Torna a salire la tensione nella Striscia di Gaza. La scorsa notte da Gaza sono stati lanciati dei palloni incendiari contro i territori israeliani. Almeno quattro incendi si sono prodotti nelle zone agricole e nella boscaglia a ridosso della Striscia di Gaza. L’esercito israeliano ha annunciato di aver effettuato dei raid aerei mirati in risposta al lancio dei palloni incendiari. Hamas accusa anche Israele di aver impedito l’ingresso a Gaza di finanziamenti provenienti da Qatar, necessari per la ricostruzione di infrastrutture e per il sostegno di famiglie bisognose.

Striscia di Gaza: sale la tensione al confine?

Continuano le tensioni nella Striscia di Gaza. Dopo il lancio dei palloni incendiari verso Israele, che hanno causato incendi nel Sud del Paese, le forze israeliane hanno condotto raid aerei contro diverse postazioni nella Striscia di Gaza, nella notte tra il 25 e il 26 luglio. Fonti della sicurezza a Gaza hanno riferito che gli aerei israeliani hanno lanciato almeno due missili contro terreni agricoli nel Nord dell’enclave. Hanno affermato anche che altri quattro missili miravano a colpire un sito riservato alle attività di addestramento delle Brigate al-Qassam, il braccio militare di Hamas. Secondo quanto riferito da fonti mediche palestinesi, gli attacchi non hanno provocato vittime e feriti.

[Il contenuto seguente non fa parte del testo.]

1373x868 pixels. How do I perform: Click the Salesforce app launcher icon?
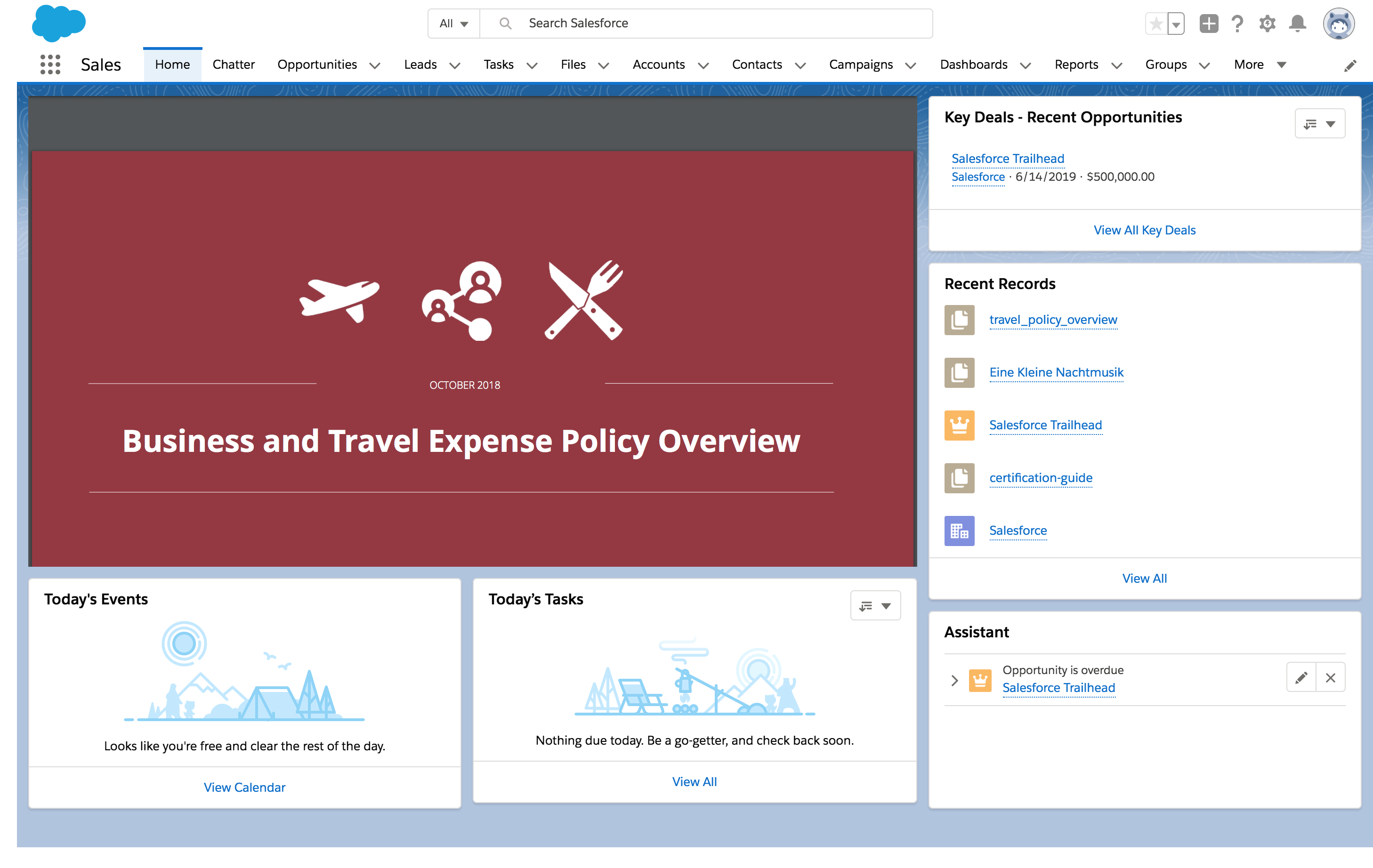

Continua lo scontro tra Israele e Hamas

L’esercito israeliano ha difeso i raid effettuati, affermando che sono una risposta proporzionata al lancio di palloni incendiari avvenuto il 25 luglio. I palloni, provenienti dalla Striscia di Gaza, hanno colpito le aree Sud israeliane, in particolare il deserto di Neghev. Hamas ha ribattuto affermando che se l’assedio nella Striscia di Gaza continuerà, lui e i suoi alleati “impiegheranno tutti i mezzi a disposizione per esercitare pressione sull’occupazione”. Israele ha anche annunciato che dimezzerà la zona di pesca consentita al largo di Gaza. Questa misura è stata annunciata il 25 luglio. L’ala militare dell’unità di Coordinamento delle attività di governo israeliano nei territori palestinesi (COGAT) ha riferito che la zona di pesca consentita sarà ridotta da 12 a 6 miglia nautiche, in risposta a delle azioni ritenute una violazione della sovranità israeliana.